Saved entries
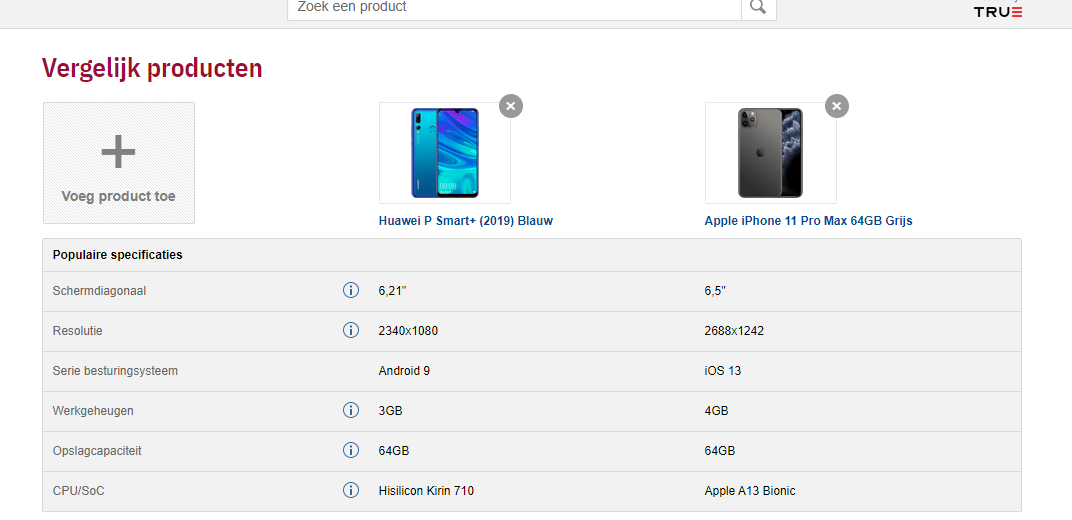Click the iPhone 11 Pro Max thumbnail
This screenshot has height=520, width=1072.
click(770, 153)
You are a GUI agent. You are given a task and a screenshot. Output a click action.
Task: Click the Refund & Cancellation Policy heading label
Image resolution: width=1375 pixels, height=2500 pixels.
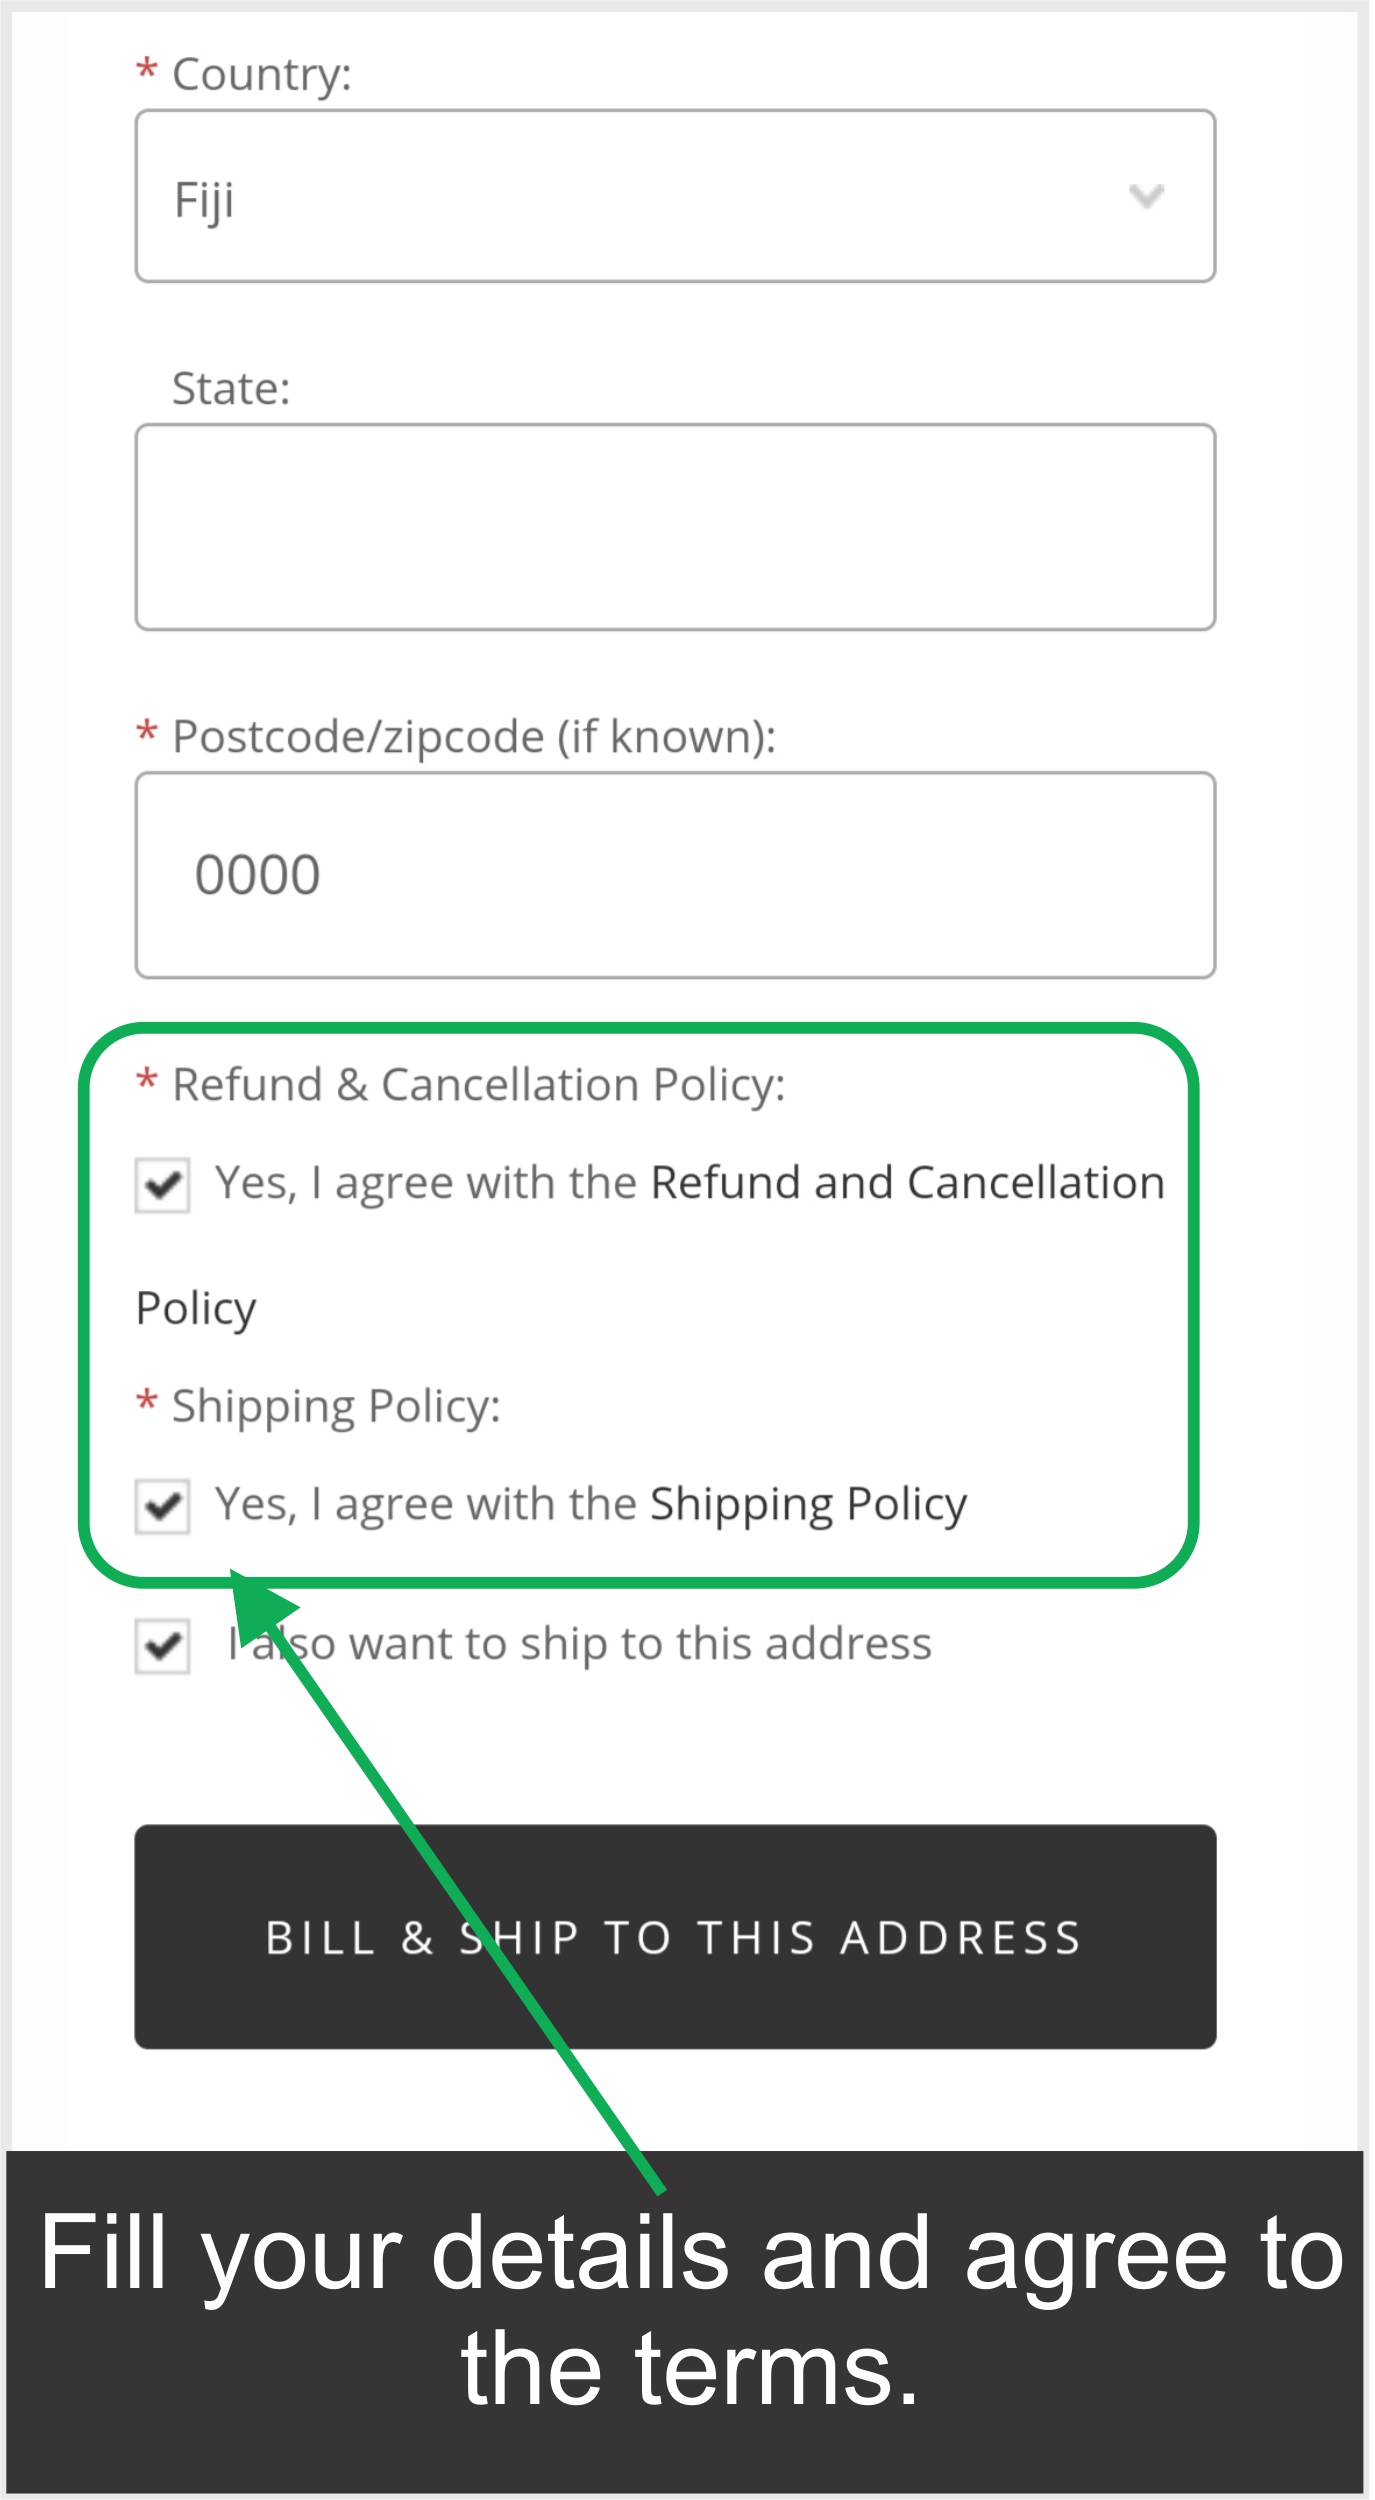478,1085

__TASK DESCRIPTION__
Transcribe the span of lines that runs from the line with "Task: Click the" to the end of the data, both ends included, exactly, with nothing else and no pictures.

__RESULT FOR THIS EXERCISE__
Task: Click the Refund & Cancellation Policy heading label
Image resolution: width=1375 pixels, height=2500 pixels.
478,1085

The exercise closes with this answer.